- [Что нужно сделать]:
- A) Каким поэтом, по мнению Пушкина, был Байрон? Ответ найдите в тексте о Пушкине и английских романтиках.
- B) Перескажите короче абзац текста о Пушкине и английских романтиках, который начинается словами «Сближение Пушкина с английскими романтиками», и сохраните главные факты.
- C) Подхватите текст о Пушкине и английских романтиках и продолжите его после последней показанной строки.

- [Текст для чтения]:
■ ■ ■ ■ ■

Поскольку ранние стихи Пушкина были наполнены и бунтарством, и свободолюбием, и нежеланием терпеть никаких оков, на первый взгляд здесь можно было усмотреть если и не влияние Байрона непосредственно, так уж точно родственную душу. Однако в случае с Пушкиным, это оказалась, конечно, лишь одна сторона медали.
И, тем не менее, на протяжении почти 70 лет советской власти великому русскому поэту приписывали преимущественно революционные настроения, (стоит ли удивляться почему), лишая его образ, возможно, своим социальным подходом к литературе, многих ярких красок и столь свойственной гению многогранности.
«Сближение Пушкина с английскими романтиками, кроме Байрона и Вальтера Скотта, не имело принципиального значения»22. Трудно угадать, в какой степени это утверждение было продиктовано «методологическими соображениями», то есть само-цензурой. Как известно, советское литературоведение делило всех романтиков на три разряда: революционных (Байрон, Шелли), реакционных (Вордсворт, Кольридж, Саути) и посередке (Китс). Понятно, что «сближать» Пушкина с реакционными романтиками было немного рискованно.
По сути же такое сопоставление вполне естественно. Творчество Пушкина антиномично: револю-
ционность в нем уживается с реакционностью, скитальчество с домоседством, Байрон с Вордсвортом и так далее. При желании Пушкина можно даже назвать «русским озерным поэтом». Тематических параллелей найдется немало, кстати придутся и переводы, аллюзии из Саути, Вордсворта, Кольриджа.
Рассуждая об английских поэтах, Пушкин дает им любопытные характеристики. Байрон, по его мнению, поэт моря («Он был, о Море, твой певец»), а Вордсворт, соответственно, поэт озерный. Сам же Пушкин каким-то загадочным образом ухитряется быть и тем, и другим — как во второй главе «Евгения Онегина», когда он в строфе L (пятидесятой) воспевает море, а в строфе LV (пятьдесят пятой) — озеро:
L
Придет ли час моей свободы?
Пора, пора! — взываю к ней;
Брожу над морем, жду погоды,
Маню ветрила кораблей.
Под ризой бурь, с волнами споря,
По вольному распутью моря Когда ж начну я вольный бег?
Пора покинуть скучный брег Мне неприязненной стихии И средь полуденных зыбей,
Под небом Африки моей {11},
Вздыхать о сумрачной России,
Где я страдал, где я любил,
Где сердце я похоронил23.
LV
Я был рожден для жизни мирной,
Для деревенской тишины:
В глуши звучнее голос лирный,
Живее творческие сны.
Досугам посвятясь невинным,
Брожу над озером пустынным,
И far niente мой закон.
Я каждым утром пробужден Для сладкой неги и свободы:
Читаю мало, долго сплю,
Летучей славы не ловлю.

■ ■ ■ ■ ■

- [Записанные данные]:
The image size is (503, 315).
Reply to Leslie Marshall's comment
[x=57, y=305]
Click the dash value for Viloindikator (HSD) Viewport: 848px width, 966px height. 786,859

■ ■ ■ ■ ■

- [Ответы]:
- A) Поэтом моря.

- B) Утверждается, что для Пушкина имело значение сближение только с Байроном и Вальтером Скоттом. Возможно, это утверждение вызвано самоцензурой. Советское литературоведение делило романтиков на три группы: революционных (Байрон, Шелли), реакционных (Вордсворт, Кольридж, Саути) и промежуточных (Китс). Поэтому сближать Пушкина с реакционными романтиками было рискованно.

- C)
Не так ли я в былые годы Провел в бездействии, в тени Мои счастливейшие дни?24
Так работает пушкинская диалектика. Он бродит над морем и грезит о бурях и воле, бродит над озером и мечтает о праздности и покое25. Прекрасные образы.
Что касается Пушкина, то он в полной мере «переболел» Байроном, но, даже осознав, что перерос его как поэта, навсегда полюбил его как выдающуюся личность, как поистине незаурядного человека. Родного человека, с которым можно в чем-то не соглашаться, ошибки и промахи которого прекрасно
знаешь, но любишь его за них еще больше и восхищаешься сильнее. Это глубокое личное чувство в полной мере отразилось в переписке Пушкина. И даже когда английского поэта не стало, он никогда не забывал заказать упокойную службу в день его смерти.
Так, в письме П. А. Вяземскому 4-25 июня 1824 года Пушкин писал: «тебе грустно по Байроне, а я так рад его смерти, как высокому предмету для поэзии. Гений Байрона бледнел с его молодостию... Его поэзия видимо изменялась. Он весь создан был навыворот; постепенности в нем не было, он вдруг созрел и возмужал — пропел и замолчал; и первые звуки его уже ему не возвратились — после четвертой песни Child Harold Байрона мы не слыхали, а писал какой-то другой поэт с высоким человеческим талантом.»26
И совершенно не важно, почему Пушкин вдруг решил, что Байрон себя исчерпал в определенной части Чайльд Гарольда, но совершенно бесспорным остается тот факт, что некогда он преклонялся перед Байроном как перед поэтом, теперь же — как перед достойным человеком, весьма героическая смерть которого стала для него бесконечным источником вдохновения. И в то же время в письме брату Л. С. Пушкину от 7 апреля 1825 года: «Я заказал обедню за упокой души Байрона (сегодня день его смерти)»27. Он ни разу не пропустил этот день.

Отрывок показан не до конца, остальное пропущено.